L’épaule : La palette se fait souvent braiser avec l’os. On peut aussi la rôtir ou la traiter en sauté. Elle agrémente la potée ou la choucroute et reste bien meilleure cuisinée non désossée.
Les produits tripiers
Le coeur : il entre dans la composition des pâtés de qualité standard (pâtés d’abats, pâtés de campagne).Le muscle a une faible teneur en lipides (3,6 %) et il est riche en protides (16,9 %).
Le foie : le foie de porc est utilisé dans la fabrication d’un grand nombre de terrines,pâtés,mousses et saucisses. On peut aussi le manger sauté à la poêle, relevé de vinaigre.
Les rognons : peu consommés, les rognons de porc doivent être bien apprêtés pour être appréciés.
La joue : il y a entre 800 g et un kilo de joues quand on désosse une tête de porc. Elles conviennent bien à des ragoûts, des civets, des préparations en sauce.
La langue : elle pèse environ 500 g avant parage. On la fait dégorger, puis on l’échaude à 60° C avant de la peler. Ensuite, on la traite par saumurage avant de la cuire. Ainsi traitée, la langue servira le plus souvent en décoration des produits à base de tête.
La cervelle : elle n’est pas grosse, 100 à 120 g environ. Bien la faire dégorger à l’eau fraîche citronnée ou vinaigrée, retirer l’enveloppe et les petites veines intercalées dans les circonvolutions.À intégrer dans un vol-au-vent ou une croustade par exemple.
Les pieds : farcis, au foie gras, en croustillants, servis froids en vinaigrette, désossés, roulés… mais attention, les amateurs ne rechercheront que les pieds avants, car les pieds arrières sont ceux par lesquels on accroche la carcasse dans les abattoirs et sous l’effet du poids du porc, le tendon s’étire et les chairs se dilacèrent.
La tête : une tête de porc pèse entre 4,5 et 6 kg, dont un tiers d’os, 15 à 20 % de maigre, 12 à 15 % de gras, 10 % de couenne et museau, 5 à 7 % d’oreilles. La cervelle représente entre 1 et 2 % du poids total, la langue 4 %. Après la fente, on retire la cervelle, puis la langue. Le désossage à cru est facilité par les machines actuelles, mais le désossage de la tête cuite est plus rapide. On la déguste roulée,pressée et persillée.
Les oreilles : nous n’en consommons quasiment plus en France, mais en exportons beaucoup en Asie et aux Caraïbes qui en raffolent, grillées, caramélisées, en croûte de poivre, au piment, en salade… Les Italiens l’utilisent également dans leur pot-au-feu.
L’estomac : à l’abattoir, cette pièce de 600 à 700 g est ouverte, d’abord pour la vider, puis pour la laver et la raidir à l’eau bouillante.

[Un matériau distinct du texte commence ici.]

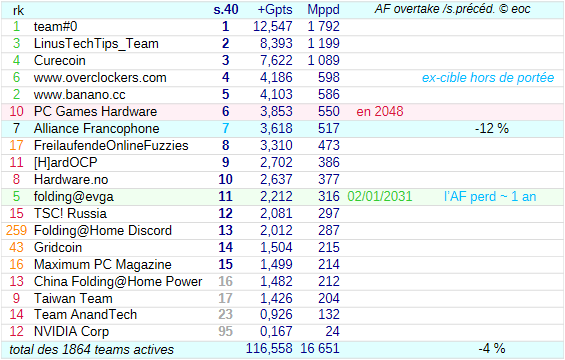
Task: Select the 'l'AF perd ~ 1 an' note
Action: (490, 197)
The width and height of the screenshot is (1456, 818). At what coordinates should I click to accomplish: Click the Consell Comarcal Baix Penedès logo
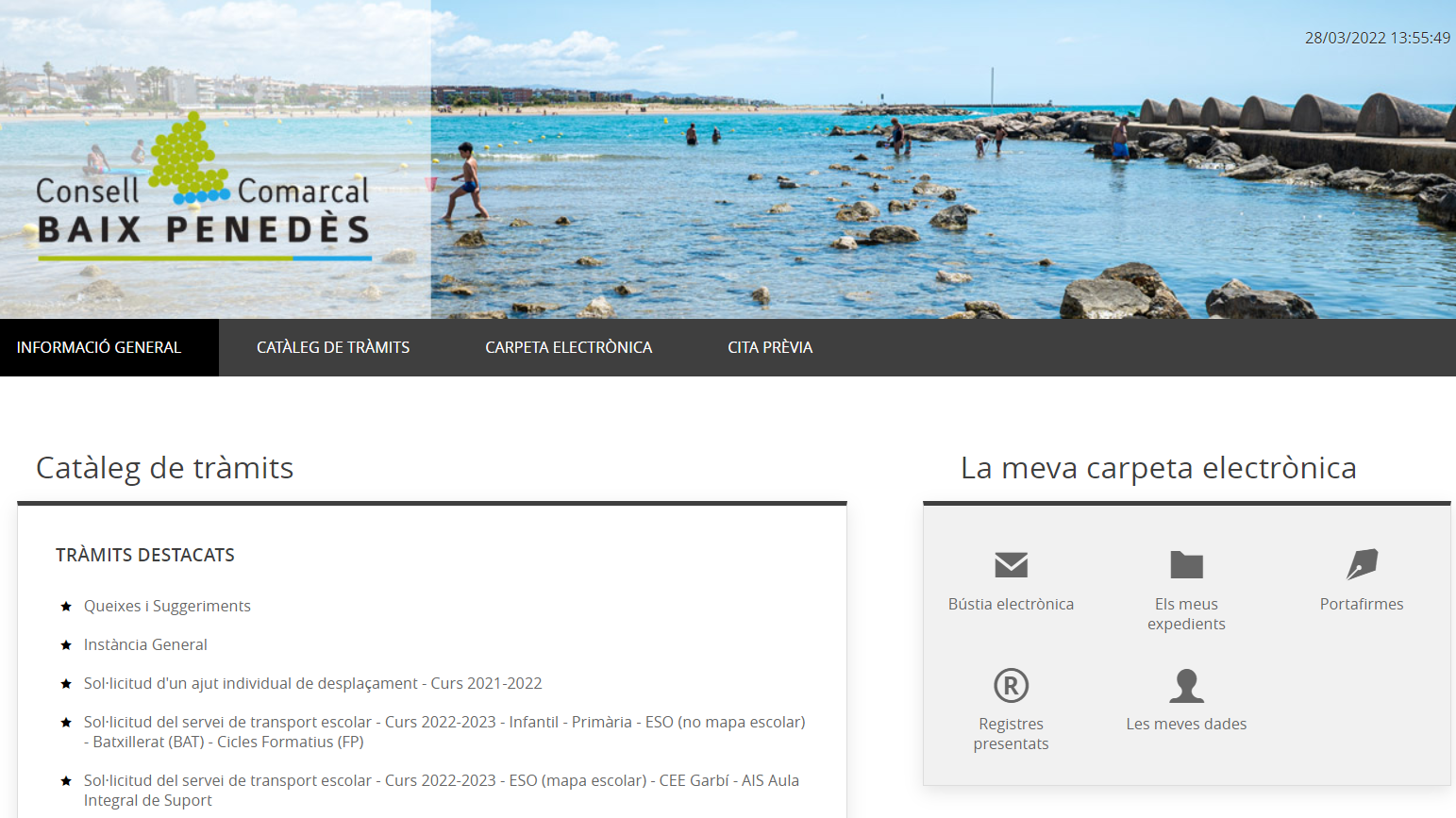203,189
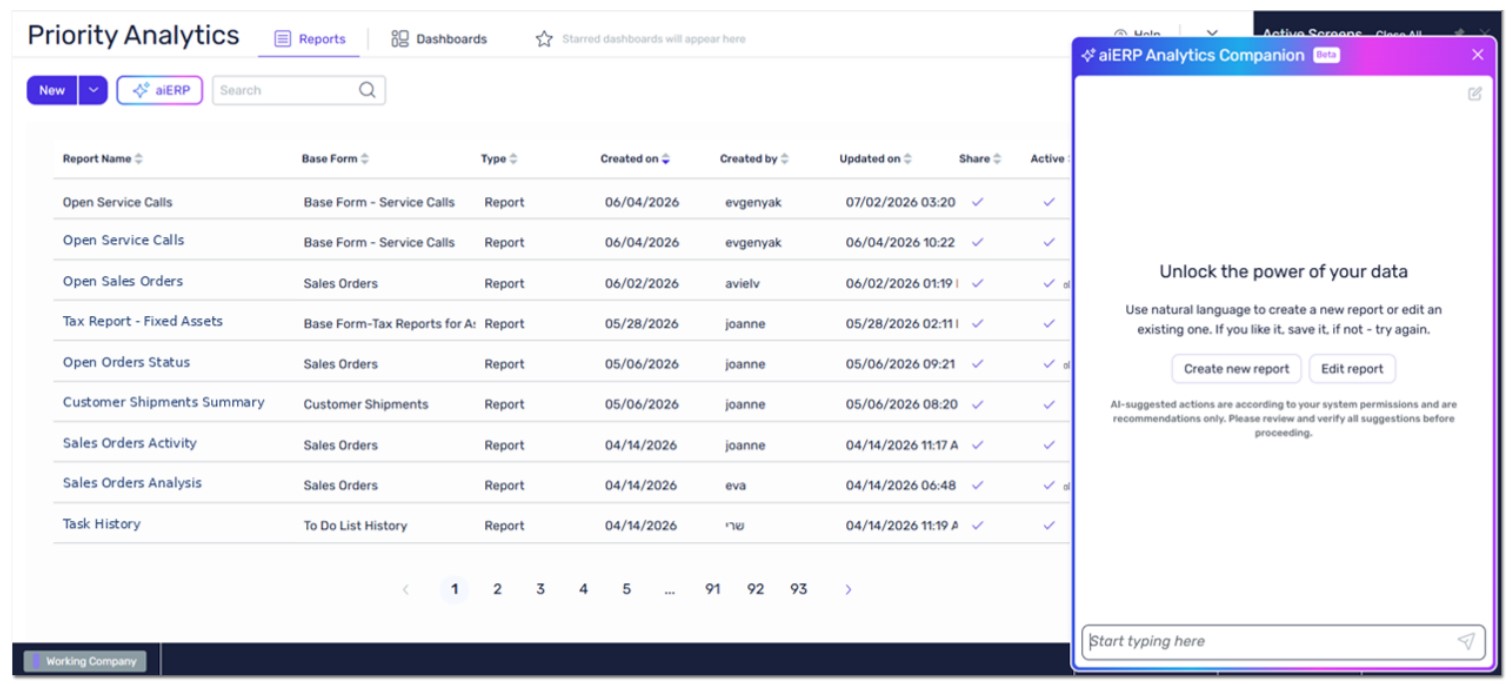Sort by Report Name column arrows
This screenshot has width=1511, height=684.
click(139, 159)
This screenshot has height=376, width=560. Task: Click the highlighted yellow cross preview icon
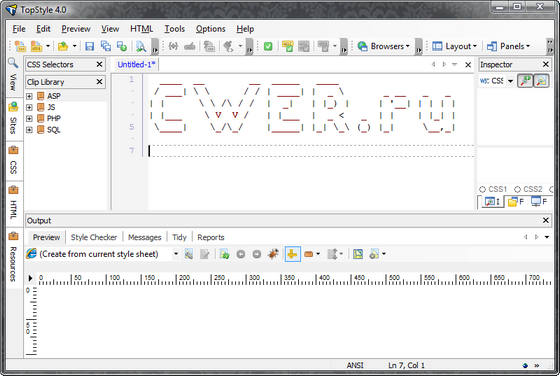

On la rince à l’eau froide et on élimine la muqueuse interne. Les estomacs, taillés en lanières ou en morceaux, vont ensuite servir à plusieurs préparations, par exemple pour confectionner des andouillettes, avec des gros intestins. L’andouille de Vire en incorpore également, de même que certaines préparations régionales de tripes.
Les menus et chaudins : l’intestin grêle mesure 15 à 20 m et constitue les menus. C’est avec eux qu’on enveloppe les saucisses fraîches ou cuites (Toulouse, Montbéliard), les saucisses sèches, les saucissons et les boudins.Le gros intestin, c’est environ 3 m de chaudins, utilisés pour la fabrication des saucissons secs, des andouillettes et des andouilles.
La couenne : c’est l’épiderme du porc, après échaudage et brûlage.
La petite épaisseur de gras qui l’accompagne est variable, très faible dans les “ras de couenne”, un peu plus importante dans les autres coupes. La couenne est encore attenante à certaines salaisons, poitrines ou jambons.